[cfe-dev] Adding more analysis algorithms to Clang?

Guoping Long longguoping at gmail.com
Thu Oct 13 21:03:59 PDT 2011


Hello

   I re-engineered the dominance algorithm. Attached are the cpp/h files and
a test input file. There are still several things:
A. This implementation is done based on various comments pointed out by Ted,
Anna, Arjun, et al. While I tried my best to provide a much better version
this time, it still may not meet the quality to be a part of Clang. Please
let me know if there are any issues on the code.

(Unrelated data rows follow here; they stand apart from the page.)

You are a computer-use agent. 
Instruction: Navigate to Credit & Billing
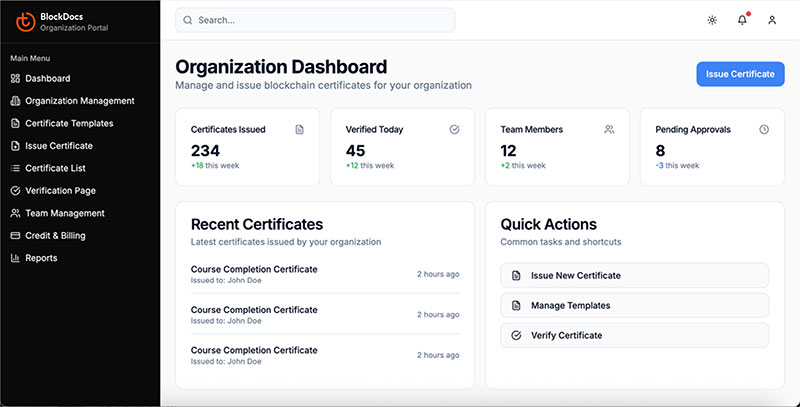coord(55,235)
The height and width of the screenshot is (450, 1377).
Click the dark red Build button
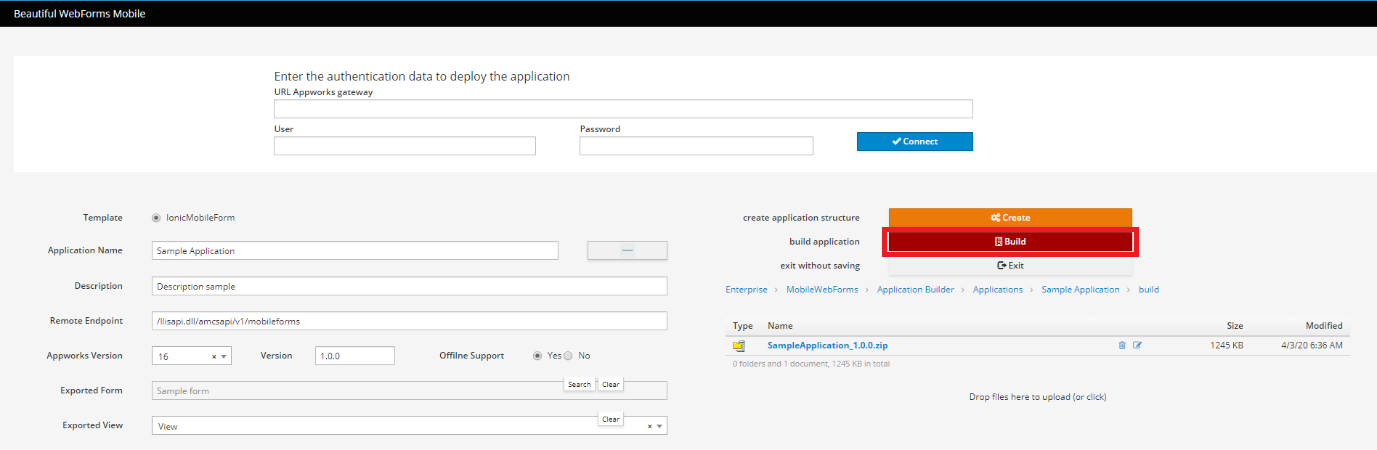[x=1010, y=241]
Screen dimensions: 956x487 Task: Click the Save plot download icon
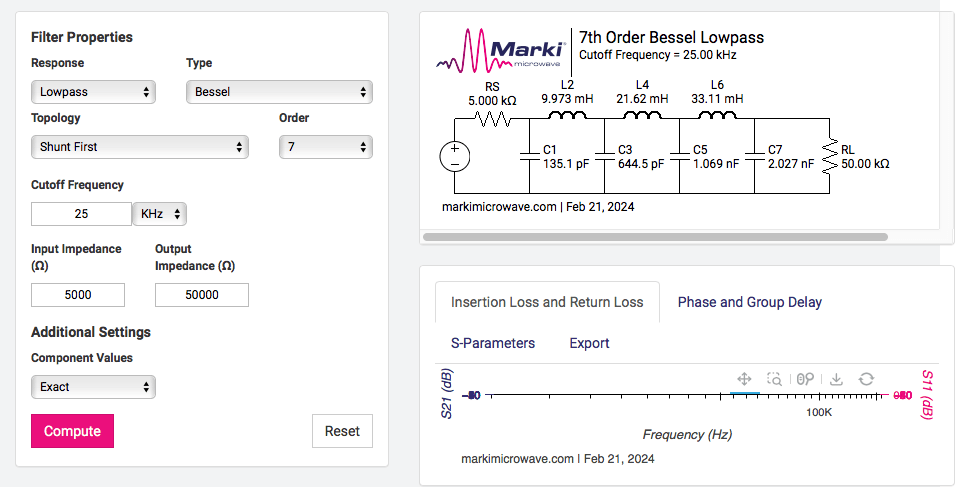click(x=837, y=379)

I shall continue to improve
it until it's good enough.

B. The dominance algorithm need two basic things. One is the post order
iterator of a general graph. As Anna pointed out, Clang already has this
facility. So I use it directly to traverse the CFG nodes in reverse post
order. The other one is the LLVM's implementation of DominatorTree. This
implementation is different from the one in VMCore on two aspects: 1 The
dominator implementation in LLVM VMCore is closely coupled with the LLVM IR
infrastructure (basic blocks, instructions, etc). The attached
implementation mainly suits the CFG graph of Clang. 2. The LLVM
implementation used the classical Lengauer-Tarjan algorithm, published in
1979. The attached implementation is based on an improved 2001 paper. For
more details please refer to the comments of the code.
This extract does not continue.